Florian Graf, Sebastian Zeng, Bastian Rieck, Marc Niethammer and Roland Kwitt

### Dataset Norm

This notebook computes the training data norms for all CIFAR10/100 and Tiny-ImageNet-200.

In [12]:
%load_ext autoreload
%autoreload 2

%matplotlib inline
import matplotlib.pyplot as plt
from collections import Counter
import numpy as np
import sys
import os

import torch
import torch.nn as nn
from torchvision import datasets, transforms
from torch.utils.data import Dataset, DataLoader
from torchvision.datasets import CIFAR100, CIFAR10

PARENT_DIR = os.path.abspath(os.path.join('..'))
if PARENT_DIR not in sys.path:
    sys.path.append(module_path)

from utils.misc import get_ds_and_dl
from utils.tiny import TinyImageNetDataset

The autoreload extension is already loaded.
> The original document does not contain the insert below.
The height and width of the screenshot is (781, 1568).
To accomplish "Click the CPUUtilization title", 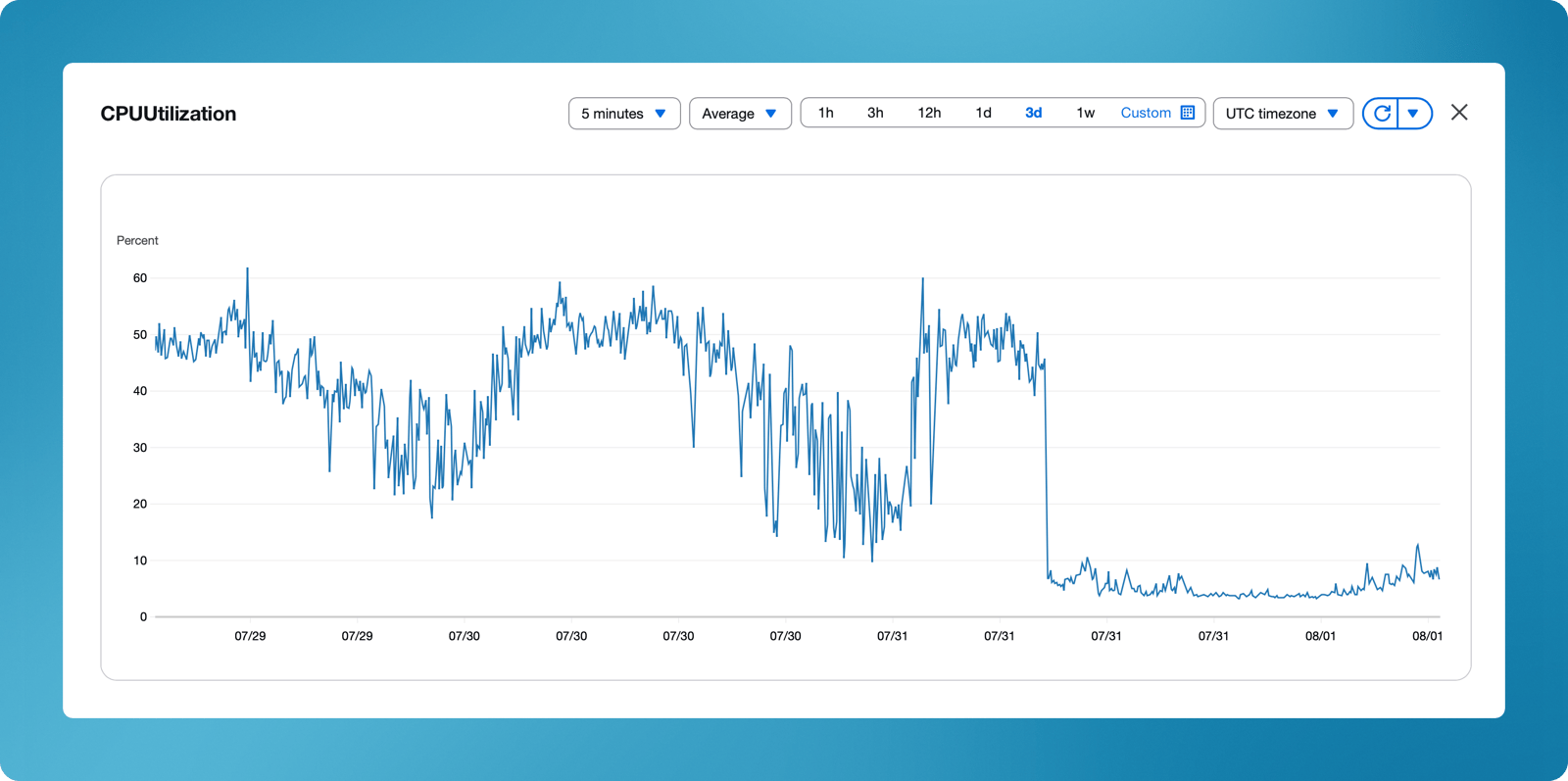I will pyautogui.click(x=169, y=114).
To reload it, use:
  %reload_ext autoreload


In [17]:
dataset_info = {
    'cifar10': {
        'data_dir': '../data'
    },
    'cifar100': {
        'data_dir': '../data'
    },
    'tiny-imagenet-200': {
        'data_dir': '../data'
    }
}

In [18]:
def compute_dataset_norm(dl):
    s = 0
    norms = []
    for img,lab in dl:
        n = img.norm(p=2,dim=[1,2,3])**2
        norms += n.tolist()
        s += img.norm(p=2)**2
    return np.sqrt(np.sum(norms)), np.sqrt(s).item()

In [20]:
for ds_name, info in dataset_info.items():
    ds_trn, ds_tst, dl_trn, dl_tst, num_classes = get_ds_and_dl(
        ds_name, 
        info['data_dir'], 
        batch_size=128, 
        num_workers=4, 
        limit_to=-1, 
        randomize=False)
    
    v0,v1 = compute_dataset_norm(dl_trn)
    print('{:20s}: ||X||={:.2f}'.format(
        ds_name, v0))

Files already downloaded and verified
Files already downloaded and verified
cifar10             : ||X||=12411.64
Files already downloaded and verified
Files already downloaded and verified
cifar100            : ||X||=12390.75
tiny-imagenet-200   : ||X||=42840.31